__DATA IN THIS EXERCISE__
□ □ □ □
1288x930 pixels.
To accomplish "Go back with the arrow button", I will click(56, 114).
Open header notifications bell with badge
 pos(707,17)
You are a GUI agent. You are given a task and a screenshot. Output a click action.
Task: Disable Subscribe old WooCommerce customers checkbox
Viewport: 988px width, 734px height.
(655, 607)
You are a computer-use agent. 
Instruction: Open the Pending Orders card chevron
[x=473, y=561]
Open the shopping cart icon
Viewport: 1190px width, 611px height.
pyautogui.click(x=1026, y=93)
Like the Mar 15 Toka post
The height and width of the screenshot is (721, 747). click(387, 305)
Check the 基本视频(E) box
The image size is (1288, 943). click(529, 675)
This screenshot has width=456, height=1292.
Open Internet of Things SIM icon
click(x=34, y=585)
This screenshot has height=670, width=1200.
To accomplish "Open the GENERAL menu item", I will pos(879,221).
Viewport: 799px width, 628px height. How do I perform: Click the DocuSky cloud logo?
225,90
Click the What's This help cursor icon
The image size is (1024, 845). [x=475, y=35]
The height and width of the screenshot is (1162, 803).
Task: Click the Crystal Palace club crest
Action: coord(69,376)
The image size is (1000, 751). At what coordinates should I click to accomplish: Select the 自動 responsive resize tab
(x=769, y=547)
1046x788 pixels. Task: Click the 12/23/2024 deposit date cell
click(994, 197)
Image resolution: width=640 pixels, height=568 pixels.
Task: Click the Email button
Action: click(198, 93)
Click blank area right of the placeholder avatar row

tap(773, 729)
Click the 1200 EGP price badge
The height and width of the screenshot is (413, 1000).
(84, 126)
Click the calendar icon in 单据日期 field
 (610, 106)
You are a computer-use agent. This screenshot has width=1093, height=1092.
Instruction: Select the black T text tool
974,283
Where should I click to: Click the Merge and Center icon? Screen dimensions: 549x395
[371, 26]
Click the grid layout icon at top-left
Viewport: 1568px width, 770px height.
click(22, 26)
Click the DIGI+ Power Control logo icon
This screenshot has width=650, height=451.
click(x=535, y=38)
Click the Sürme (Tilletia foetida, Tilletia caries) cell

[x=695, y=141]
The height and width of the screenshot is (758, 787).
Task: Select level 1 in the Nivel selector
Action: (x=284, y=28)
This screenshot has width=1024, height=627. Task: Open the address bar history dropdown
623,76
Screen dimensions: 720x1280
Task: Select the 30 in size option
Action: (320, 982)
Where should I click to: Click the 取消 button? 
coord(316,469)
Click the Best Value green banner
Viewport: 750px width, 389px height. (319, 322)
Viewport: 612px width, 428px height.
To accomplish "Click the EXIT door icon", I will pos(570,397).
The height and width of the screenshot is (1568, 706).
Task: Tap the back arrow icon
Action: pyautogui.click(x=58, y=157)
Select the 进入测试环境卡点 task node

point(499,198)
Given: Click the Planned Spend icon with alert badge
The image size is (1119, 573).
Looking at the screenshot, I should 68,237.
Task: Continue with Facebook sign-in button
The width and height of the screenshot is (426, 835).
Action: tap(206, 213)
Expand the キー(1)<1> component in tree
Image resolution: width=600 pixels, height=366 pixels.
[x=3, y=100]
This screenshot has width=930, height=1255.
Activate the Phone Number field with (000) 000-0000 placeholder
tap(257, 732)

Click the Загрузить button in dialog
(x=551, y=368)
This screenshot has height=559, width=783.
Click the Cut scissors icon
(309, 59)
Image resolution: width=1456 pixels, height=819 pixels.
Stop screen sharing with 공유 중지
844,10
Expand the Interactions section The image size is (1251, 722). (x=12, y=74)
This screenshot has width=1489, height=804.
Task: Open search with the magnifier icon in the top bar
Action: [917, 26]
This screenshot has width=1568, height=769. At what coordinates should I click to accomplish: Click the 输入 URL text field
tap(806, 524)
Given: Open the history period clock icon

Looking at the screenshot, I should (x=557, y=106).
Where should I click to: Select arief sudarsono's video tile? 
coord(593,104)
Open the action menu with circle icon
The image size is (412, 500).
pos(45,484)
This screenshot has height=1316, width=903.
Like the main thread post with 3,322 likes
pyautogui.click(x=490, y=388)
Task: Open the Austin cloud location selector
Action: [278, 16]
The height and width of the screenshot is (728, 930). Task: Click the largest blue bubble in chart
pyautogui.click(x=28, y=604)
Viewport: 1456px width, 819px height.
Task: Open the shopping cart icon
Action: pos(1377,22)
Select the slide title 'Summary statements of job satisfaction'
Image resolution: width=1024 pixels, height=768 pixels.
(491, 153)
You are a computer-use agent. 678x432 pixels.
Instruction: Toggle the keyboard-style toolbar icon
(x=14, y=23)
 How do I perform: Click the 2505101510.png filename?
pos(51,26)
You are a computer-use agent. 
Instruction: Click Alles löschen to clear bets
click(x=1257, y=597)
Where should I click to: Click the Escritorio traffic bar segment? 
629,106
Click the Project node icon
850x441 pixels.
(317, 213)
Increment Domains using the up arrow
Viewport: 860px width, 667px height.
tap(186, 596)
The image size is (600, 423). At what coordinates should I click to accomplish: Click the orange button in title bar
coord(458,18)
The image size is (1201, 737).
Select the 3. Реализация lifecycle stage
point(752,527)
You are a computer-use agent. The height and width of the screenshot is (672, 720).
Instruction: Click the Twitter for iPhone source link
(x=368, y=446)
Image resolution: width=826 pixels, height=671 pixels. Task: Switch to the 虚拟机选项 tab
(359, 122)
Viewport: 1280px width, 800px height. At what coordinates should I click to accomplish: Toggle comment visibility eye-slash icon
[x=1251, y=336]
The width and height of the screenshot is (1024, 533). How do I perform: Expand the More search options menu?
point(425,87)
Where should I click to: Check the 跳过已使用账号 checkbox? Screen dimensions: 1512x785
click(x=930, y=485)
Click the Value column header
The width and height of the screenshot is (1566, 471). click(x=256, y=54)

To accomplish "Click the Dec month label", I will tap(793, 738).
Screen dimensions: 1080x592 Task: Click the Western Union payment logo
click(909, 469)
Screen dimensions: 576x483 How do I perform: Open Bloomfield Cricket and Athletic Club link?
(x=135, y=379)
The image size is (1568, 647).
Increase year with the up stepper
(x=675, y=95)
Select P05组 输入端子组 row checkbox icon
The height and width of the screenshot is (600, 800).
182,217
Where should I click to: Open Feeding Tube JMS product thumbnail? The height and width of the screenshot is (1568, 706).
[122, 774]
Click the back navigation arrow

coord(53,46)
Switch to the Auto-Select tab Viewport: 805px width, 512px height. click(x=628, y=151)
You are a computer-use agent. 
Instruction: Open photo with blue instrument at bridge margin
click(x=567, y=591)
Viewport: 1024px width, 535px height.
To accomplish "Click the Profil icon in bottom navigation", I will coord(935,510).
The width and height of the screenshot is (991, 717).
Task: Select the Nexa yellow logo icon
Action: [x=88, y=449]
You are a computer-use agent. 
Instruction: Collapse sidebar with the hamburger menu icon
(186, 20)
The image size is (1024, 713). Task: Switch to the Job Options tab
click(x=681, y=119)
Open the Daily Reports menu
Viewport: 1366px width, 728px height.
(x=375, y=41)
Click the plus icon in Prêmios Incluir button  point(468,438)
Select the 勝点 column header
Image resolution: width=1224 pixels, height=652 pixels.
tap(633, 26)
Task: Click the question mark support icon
□ □ □ □
__WORK ITEM__
Your answer must be the complete listing, reproduced exactly.

__TASK RESULT__
1288x930 pixels.
To accomplish "Go back with the arrow button", I will click(56, 114).
Open header notifications bell with badge
 pos(707,17)
You are a GUI agent. You are given a task and a screenshot. Output a click action.
Task: Disable Subscribe old WooCommerce customers checkbox
Viewport: 988px width, 734px height.
(655, 607)
You are a computer-use agent. 
Instruction: Open the Pending Orders card chevron
[x=473, y=561]
Open the shopping cart icon
Viewport: 1190px width, 611px height.
pyautogui.click(x=1026, y=93)
Like the Mar 15 Toka post
The height and width of the screenshot is (721, 747). click(387, 305)
Check the 基本视频(E) box
The image size is (1288, 943). click(529, 675)
This screenshot has width=456, height=1292.
Open Internet of Things SIM icon
click(x=34, y=585)
This screenshot has height=670, width=1200.
To accomplish "Open the GENERAL menu item", I will pos(879,221).
Viewport: 799px width, 628px height. How do I perform: Click the DocuSky cloud logo?
225,90
Click the What's This help cursor icon
The image size is (1024, 845). [x=475, y=35]
The height and width of the screenshot is (1162, 803).
Task: Click the Crystal Palace club crest
Action: coord(69,376)
The image size is (1000, 751). At what coordinates should I click to accomplish: Select the 自動 responsive resize tab
(x=769, y=547)
1046x788 pixels. Task: Click the 12/23/2024 deposit date cell
click(994, 197)
Image resolution: width=640 pixels, height=568 pixels.
Task: Click the Email button
Action: click(198, 93)
Click blank area right of the placeholder avatar row

tap(773, 729)
Click the 1200 EGP price badge
The height and width of the screenshot is (413, 1000).
(84, 126)
Click the calendar icon in 单据日期 field
 (610, 106)
You are a computer-use agent. This screenshot has width=1093, height=1092.
Instruction: Select the black T text tool
974,283
Where should I click to: Click the Merge and Center icon? Screen dimensions: 549x395
[371, 26]
Click the grid layout icon at top-left
Viewport: 1568px width, 770px height.
click(22, 26)
Click the DIGI+ Power Control logo icon
This screenshot has width=650, height=451.
click(x=535, y=38)
Click the Sürme (Tilletia foetida, Tilletia caries) cell

[x=695, y=141]
The height and width of the screenshot is (758, 787).
Task: Select level 1 in the Nivel selector
Action: (x=284, y=28)
This screenshot has width=1024, height=627. Task: Open the address bar history dropdown
623,76
Screen dimensions: 720x1280
Task: Select the 30 in size option
Action: (320, 982)
Where should I click to: Click the 取消 button? 
coord(316,469)
Click the Best Value green banner
Viewport: 750px width, 389px height. (319, 322)
Viewport: 612px width, 428px height.
To accomplish "Click the EXIT door icon", I will pos(570,397).
The height and width of the screenshot is (1568, 706).
Task: Tap the back arrow icon
Action: pyautogui.click(x=58, y=157)
Select the 进入测试环境卡点 task node

point(499,198)
Given: Click the Planned Spend icon with alert badge
The image size is (1119, 573).
Looking at the screenshot, I should 68,237.
Task: Continue with Facebook sign-in button
The width and height of the screenshot is (426, 835).
Action: tap(206, 213)
Expand the キー(1)<1> component in tree
Image resolution: width=600 pixels, height=366 pixels.
[x=3, y=100]
This screenshot has width=930, height=1255.
Activate the Phone Number field with (000) 000-0000 placeholder
tap(257, 732)

Click the Загрузить button in dialog
(x=551, y=368)
This screenshot has height=559, width=783.
Click the Cut scissors icon
(309, 59)
Image resolution: width=1456 pixels, height=819 pixels.
Stop screen sharing with 공유 중지
844,10
Expand the Interactions section The image size is (1251, 722). (x=12, y=74)
This screenshot has width=1489, height=804.
Task: Open search with the magnifier icon in the top bar
Action: [917, 26]
This screenshot has width=1568, height=769. At what coordinates should I click to accomplish: Click the 输入 URL text field
tap(806, 524)
Given: Open the history period clock icon

Looking at the screenshot, I should (x=557, y=106).
Where should I click to: Select arief sudarsono's video tile? 
coord(593,104)
Open the action menu with circle icon
The image size is (412, 500).
pos(45,484)
This screenshot has height=1316, width=903.
Like the main thread post with 3,322 likes
pyautogui.click(x=490, y=388)
Task: Open the Austin cloud location selector
Action: [278, 16]
The height and width of the screenshot is (728, 930). Task: Click the largest blue bubble in chart
pyautogui.click(x=28, y=604)
Viewport: 1456px width, 819px height.
Task: Open the shopping cart icon
Action: pos(1377,22)
Select the slide title 'Summary statements of job satisfaction'
Image resolution: width=1024 pixels, height=768 pixels.
(491, 153)
You are a computer-use agent. 678x432 pixels.
Instruction: Toggle the keyboard-style toolbar icon
(x=14, y=23)
 How do I perform: Click the 2505101510.png filename?
pos(51,26)
You are a computer-use agent. 
Instruction: Click Alles löschen to clear bets
click(x=1257, y=597)
Where should I click to: Click the Escritorio traffic bar segment? 
629,106
Click the Project node icon
850x441 pixels.
(317, 213)
Increment Domains using the up arrow
Viewport: 860px width, 667px height.
tap(186, 596)
The image size is (600, 423). At what coordinates should I click to accomplish: Click the orange button in title bar
coord(458,18)
The image size is (1201, 737).
Select the 3. Реализация lifecycle stage
point(752,527)
You are a computer-use agent. The height and width of the screenshot is (672, 720).
Instruction: Click the Twitter for iPhone source link
(x=368, y=446)
Image resolution: width=826 pixels, height=671 pixels. Task: Switch to the 虚拟机选项 tab
(359, 122)
Viewport: 1280px width, 800px height. At what coordinates should I click to accomplish: Toggle comment visibility eye-slash icon
[x=1251, y=336]
The width and height of the screenshot is (1024, 533). How do I perform: Expand the More search options menu?
point(425,87)
Where should I click to: Check the 跳过已使用账号 checkbox? Screen dimensions: 1512x785
click(x=930, y=485)
Click the Value column header
The width and height of the screenshot is (1566, 471). click(x=256, y=54)

To accomplish "Click the Dec month label", I will tap(793, 738).
Screen dimensions: 1080x592 Task: Click the Western Union payment logo
click(909, 469)
Screen dimensions: 576x483 How do I perform: Open Bloomfield Cricket and Athletic Club link?
(x=135, y=379)
The image size is (1568, 647).
Increase year with the up stepper
(x=675, y=95)
Select P05组 输入端子组 row checkbox icon
The height and width of the screenshot is (600, 800).
182,217
Where should I click to: Open Feeding Tube JMS product thumbnail? The height and width of the screenshot is (1568, 706).
[122, 774]
Click the back navigation arrow

coord(53,46)
Switch to the Auto-Select tab Viewport: 805px width, 512px height. click(x=628, y=151)
You are a computer-use agent. 
Instruction: Open photo with blue instrument at bridge margin
click(x=567, y=591)
Viewport: 1024px width, 535px height.
To accomplish "Click the Profil icon in bottom navigation", I will coord(935,510).
The width and height of the screenshot is (991, 717).
Task: Select the Nexa yellow logo icon
Action: [x=88, y=449]
You are a computer-use agent. 
Instruction: Collapse sidebar with the hamburger menu icon
(186, 20)
The image size is (1024, 713). Task: Switch to the Job Options tab
click(x=681, y=119)
Open the Daily Reports menu
Viewport: 1366px width, 728px height.
(x=375, y=41)
Click the plus icon in Prêmios Incluir button  point(468,438)
Select the 勝点 column header
Image resolution: width=1224 pixels, height=652 pixels.
tap(633, 26)
Task: Click the question mark support icon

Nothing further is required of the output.